At GAM Investments’ latest Active Thinking Forum, some of our brightest investment minds discussed the advantages of liquid alternative diversifiers and also why an unusual year in emerging market sovereign credit may present a buying opportunity.
Rosa Wunner – Systematic Investing in Liquid Alternative Diversifiers
Alternatives can be defined as any asset class other than stocks, bonds or cash. While alternatives such as real estate investments, private equity investments, art and antiques have a rather illiquid profile, ‘liquid alternatives’ operate in the world’s most liquid markets. This allows us to create portfolios that can be reactive and dynamically adapt to market moves. This inherent liquidity can also be passed on to investors – an advantage for those investors who hold mostly illiquid asset classes in their portfolio or require additional liquidity.
‘Liquid alternatives’ focus on instruments such as futures, forwards and other derivatives. An investment in liquid alternatives can provide exposure to a large range of diversifying asset classes: the fund can gain exposure to equity markets via equity index futures, access the bond markets with bond futures, trade a broad set of commodity futures, and access G10 and emerging market currencies via forwards. Liquid alternatives – especially when traded systematically – are able to invest in a large set of global macro markets, all of which serve as diversifiers in a portfolio and provide uncorrelated sources of return.
A systematic liquid alternatives portfolio offers the advantage of trading without directional bias – holding both long and short positions in the multiple assets and, importantly, can therefore provide investors with ‘convexity’ – allowing the portfolio to gain in both bull and bear market conditions. This results in inherently low correlation to traditional assets and can be a particularly useful addition to a bond or equity-heavy discretionary investment portfolio. By design, a systematic liquid alternatives investment affords the ability to access returns regardless of the prevailing market environment and can therefore help maximise the opportunity set.
Our systematic approach to investing – employing proprietary algorithms for portfolio construction, risk management and execution – is rules-based, research-focused and repeatable. Systematic investing is also less prone to a number of biases, such as human, behavioural, recency or confirmation bias. Moreover, our particular systematic investment approach for liquid alternatives is designed to offer maximum diversification, employing not only multiple diversifying and liquid assets, but carrying this approach through to the investment methodology by combining multiple trend-following strategies with other, uncorrelated models and return drivers.
In summary, liquid alternative diversifiers can prove a valuable addition to an investor’s portfolio due to a) their natural liquidity profile, and b) their inherent diversifying qualities. These benefits are further enhanced by the sophisticated, proprietary investment methodology and implementation we have developed.
Richard Briggs – Emerging Market Sovereign Credit
We believe outperformance in emerging market (EM) sovereign debt is generated by a combination of macro analysis and credit selection, which essentially means making the right macro call (such as exposures to high yield (HY) or investment grade) and choosing the right credits, particularly within EM HY.
Credit spreads within sovereign credit this year have been unusually stable – moving only across a 40 bps range – and year-to-date (as at mid-September) spreads are only around 7 bps tighter. So, evidently there just have not been large returns from a move at the macro level in credit this year. In our view, the macro outlook from here is still very constructive and EM HY, and spread duration within that, could be set to perform well going forward.

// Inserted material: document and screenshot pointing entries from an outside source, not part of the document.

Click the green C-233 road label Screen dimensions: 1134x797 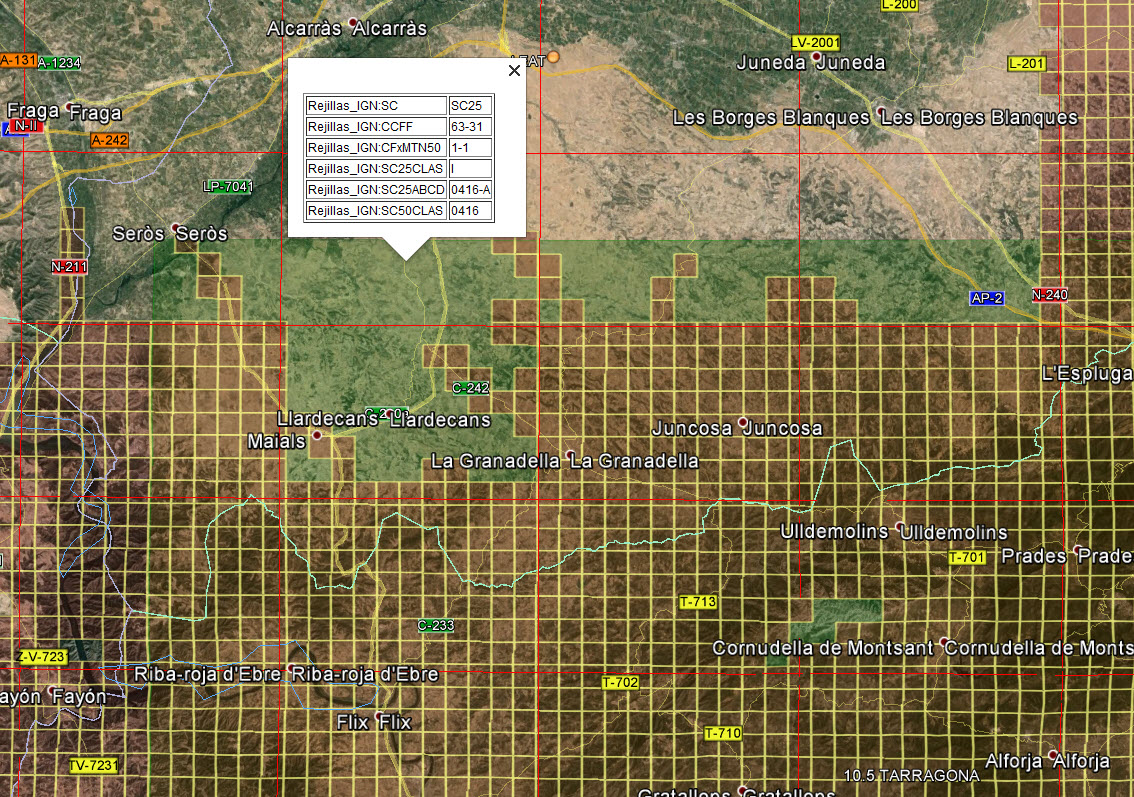(436, 625)
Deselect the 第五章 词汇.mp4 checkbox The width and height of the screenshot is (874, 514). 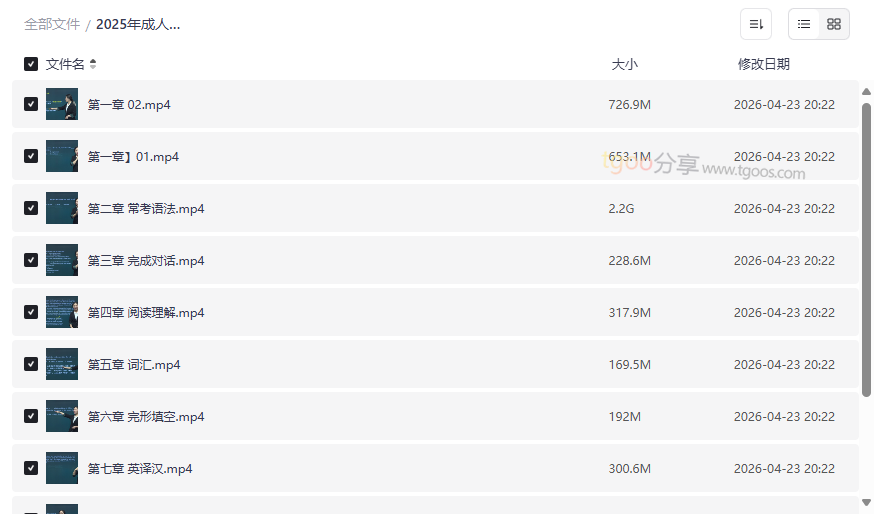pos(31,364)
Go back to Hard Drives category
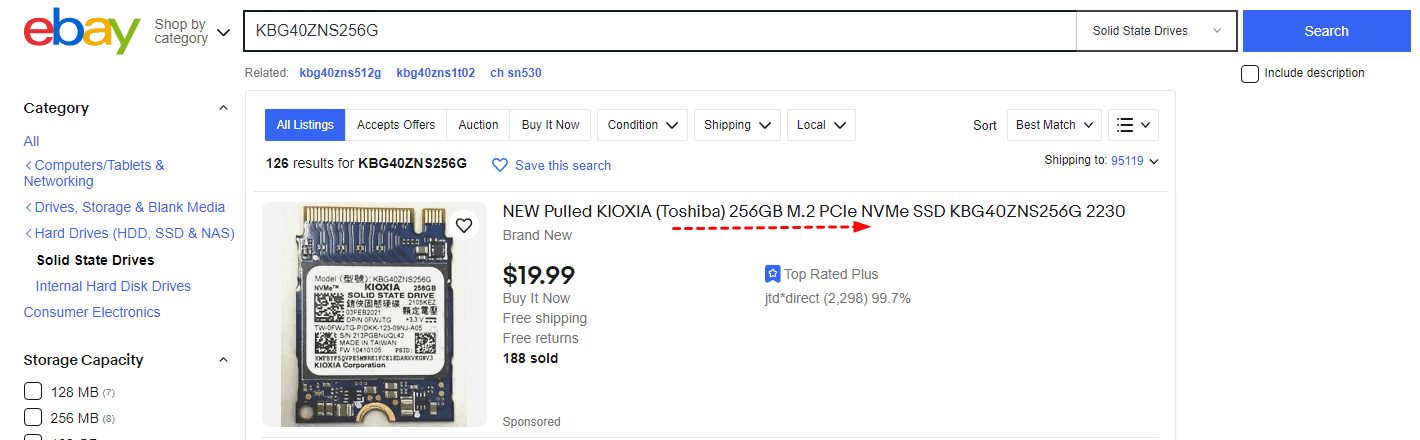 click(x=129, y=233)
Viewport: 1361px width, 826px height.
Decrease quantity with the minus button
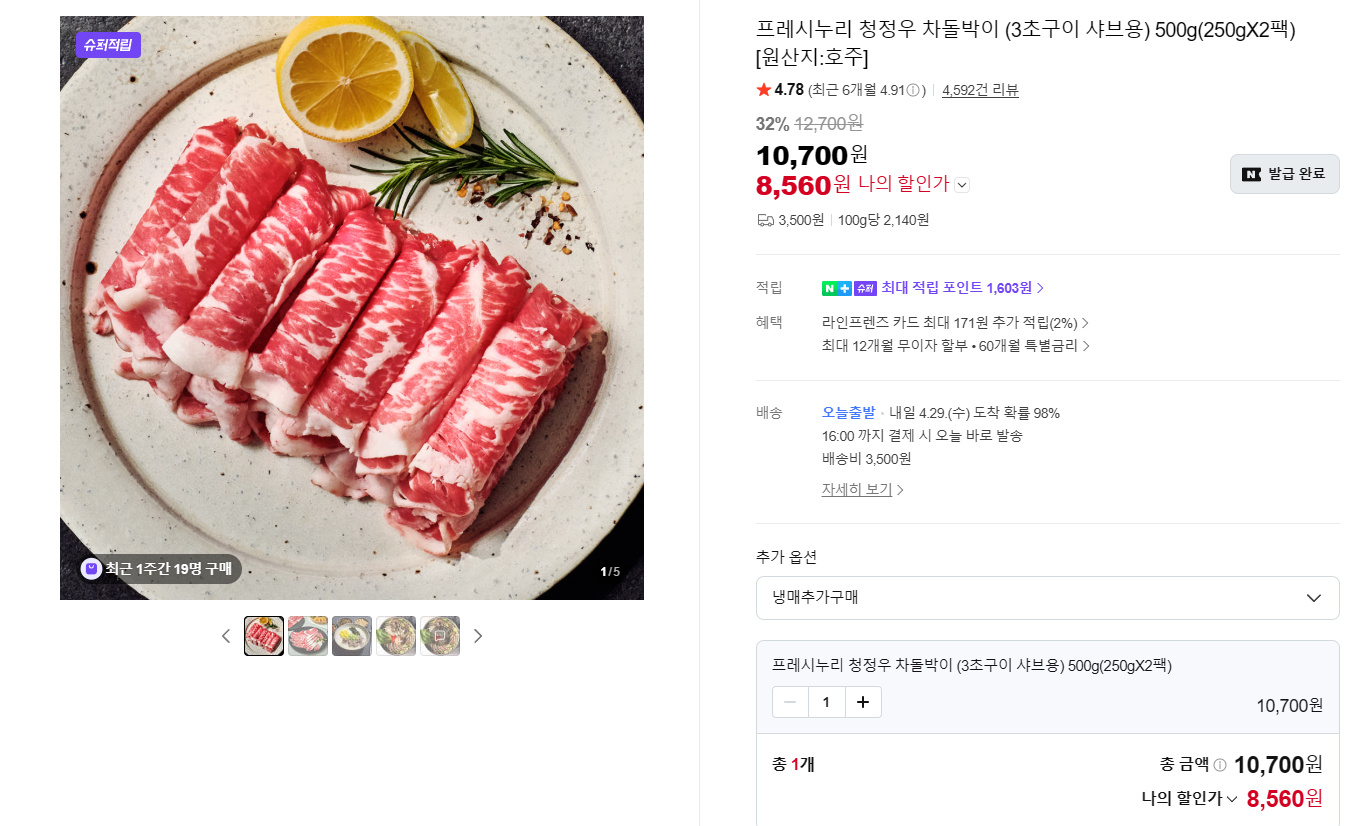(x=790, y=702)
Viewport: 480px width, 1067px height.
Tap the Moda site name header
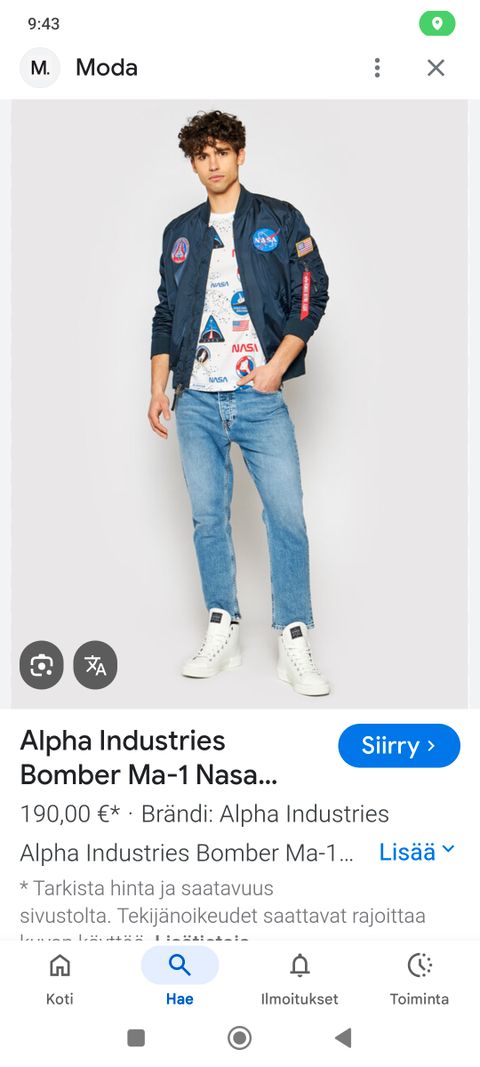pos(107,67)
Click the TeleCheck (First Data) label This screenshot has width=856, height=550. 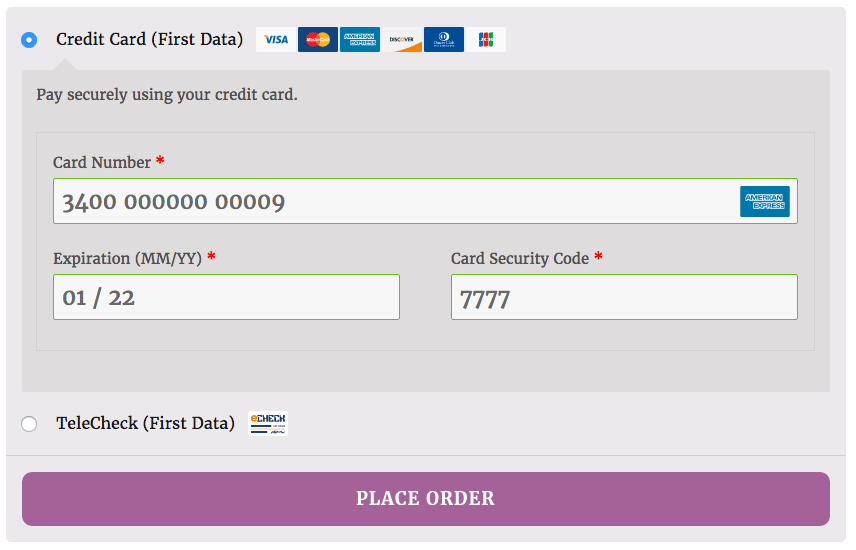point(145,423)

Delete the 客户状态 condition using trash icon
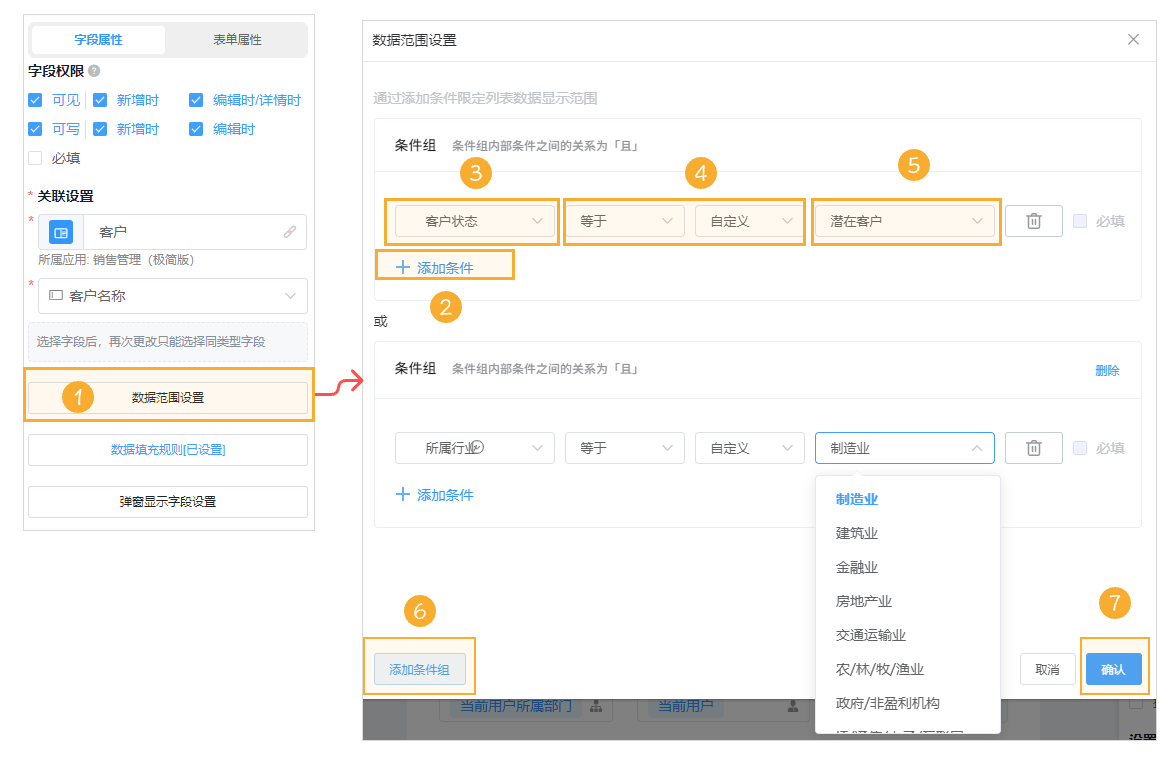(x=1034, y=221)
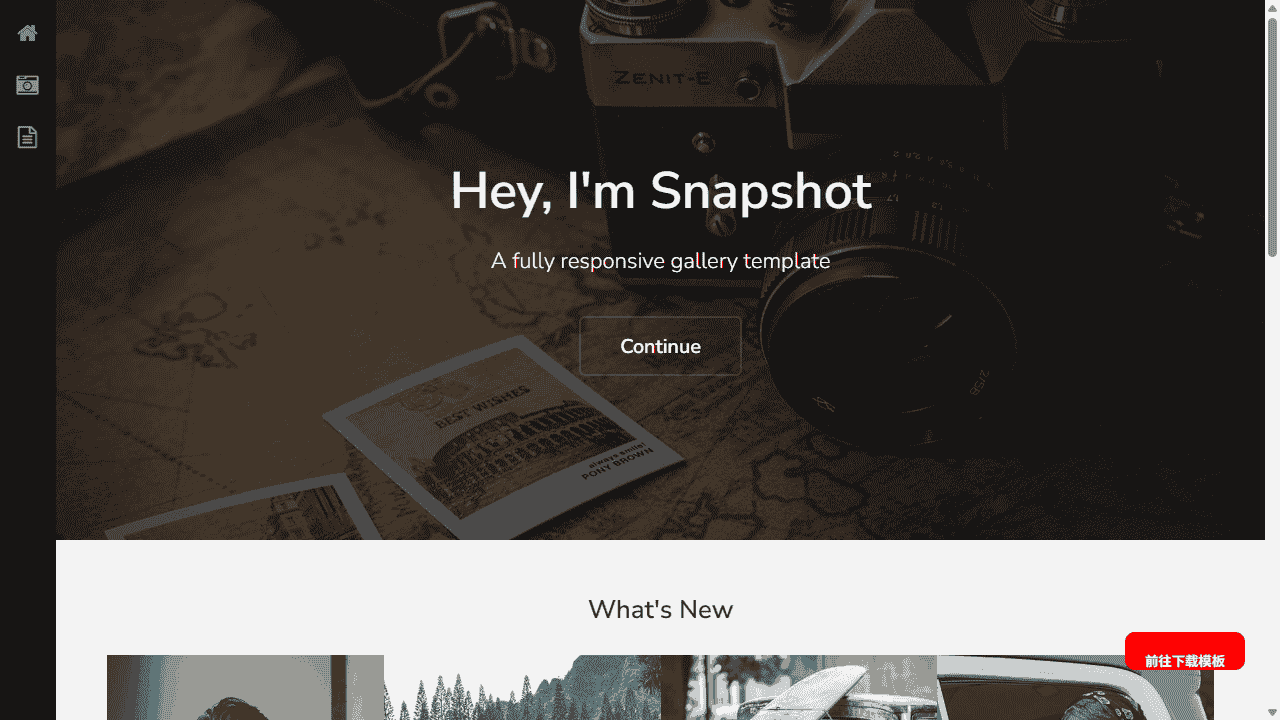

This year, the key differentiation within sovereign credit returns has been credit selection given the stability of the macro environment. EM HY has outperformed this year, but that broadly reflects a few issuers such as Zambia, Sri Lanka, Ecuador, Angola and a few others. For the most part HY issuers have seen spreads widen or are only marginally tighter so far this year. This has been particularly true for big issuers like Egypt or Ghana, for example.
When making credit selections we believe decisions need to continue to be alert to idiosyncratic opportunities, particularly within EM HY where we believe that there continues to be exciting opportunities. Key examples include Ecuador, where supportive oil prices, limited near-term debt repayments post restructuring and a reform-driven administration should support spread tightening. Another example is Ukraine where both fiscal and external metrics have been remarkably robust when accounting for the impact of the pandemic. Tunisia is another country we like, despite political instability more recently which has driven spreads wider and given reserves which remain reasonably high relative to repayments. Thus, we believe the country should be able to continue to make repayments, even if IMF support is delayed given political disruption.
The information in this document is given for information purposes only and does not qualify as investment advice. Opinions and assessments contained in this document may change and reflect the point of view of GAM in the current economic environment. No liability shall be accepted for the accuracy and completeness of the information. Past performance is not a reliable indicator of future results or current or future trends. The mentioned financial instruments are provided for illustrative purposes only and shall not be considered as a direct offering, investment recommendation or investment advice. The securities listed were selected from the universe of securities covered by the portfolio managers to assist the reader in better understanding the themes presented and are not necessarily held by any portfolio or represent any recommendations by the portfolio managers. There is no guarantee that forecasts will be realised.